The tradition continued still further and got a concrete shape in the form of numerous folk songs and stories. The latter include the stories written by Sufi poets --- like Heer by Waris Shah (besides the versions written by Damodar and many others), Sohni-Mahiwal by Fazal Shah, Pooran Bhagat by Qadiryar, and the stories of Sassi-Punnu, Mirza-Sahiban and others. And no less eminent were the Sufi poets from Sultan Bahu to Bulle Shah who stand as symbols of what has often been called the Punjabiyat. 

 

But it was precisely this lively and syncretic tradition that got a severe jolt because of the country’s partition. We take here just one specific instance. Since the days of Guru Nanak, ragis used to sing gurubani and Sufi songs outside gurdwaras throughout Punjab, and these ragis were Muslims who did not think their singing was in any way an obstacle to the observance of their own faith.
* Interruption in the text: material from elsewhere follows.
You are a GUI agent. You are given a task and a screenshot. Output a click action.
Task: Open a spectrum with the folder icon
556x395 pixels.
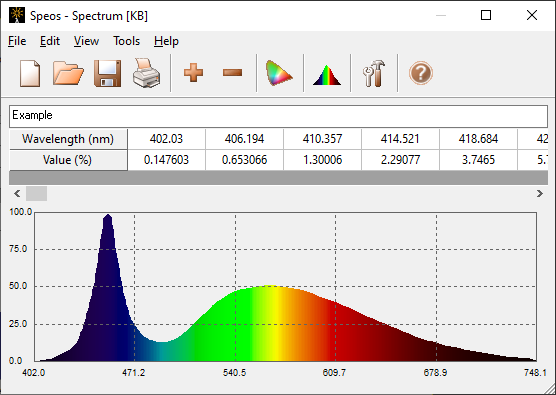point(68,73)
But the climate of distrust which the communal forces, aided and abetted by British imperialists, created in the 1940s, has done away with this precious tradition forever. 

 

PEOPLE-TO-PEOPLE TIES NEED A BOOST

 

IT is thus clear that if the “spirit of Punjab, Punjabi and Punjabiyat” is to be revived, for which the organisers of the first World Punjabi Conference said they would strive, then the said glorious traditions of Punjab will have to be preserved and further strengthened and developed. Preserving these traditions is in itself not much of a problem, as the Punjabi people of both India and Pakistan still cherish these traditions. And this can serve as the basis on which the mutual bonds between the two segments of the nationality can be further cemented.

 

There is also the need to look at the recent World Punjabi Conference in the context of the ongoing Indo-Pak dialogue. There is no denying that India and Pakistan still have to cross many hurdles in order to improve their relations, but the gratifying fact is that the process of dialogue is on and has also made some headway. And, more important than that, the process is backed by a very big fund of popular goodwill in both the countries. As the Punjabis, like the Bengalis and Muhajirs, have much suffered the trauma of partition, anything that pushes the process of their integration can’t but have a salutary effect on the betterment of Indo-Pak ties.

 

But this requires, above anything else, that the process of people to people contacts must be made to move ahead as vigorously as possible. If the first World Punjabi Conference was mainly an official affair, this was in a sense and to an extent inevitable. But since the conference process has already begun, it is not necessary that it should remain confined to the official level. Rather it must be made broad-based and intellectuals, journalists, teachers and students, youth, women and other segments of the population of the two countries have to be involved in it. There will of course be irritants in the way, like Chaudhary Pervaiz Ilahi’s remarks on the supposed centrality of the Kashmir issue in forging the Indo-Pak ties. But there is no need to let these minor irritants dominate the whole issue. Moreover, once the process of people to people contacts moves ahead, it can well overcome such irritants in an unimaginably short time. In sum, such contacts are a very real guarantee for the creation of durable peace in South Asia and progressive betterment of Indo-Pak ties that will be in the mutual interest of the two countries and the whole subcontinent. 

 

The newly started process of World Punjabi Conference can thus be a valuable and integral part of the wider process of Indo-Pak dialogue, and it is in this light that it has to be seen and evaluated.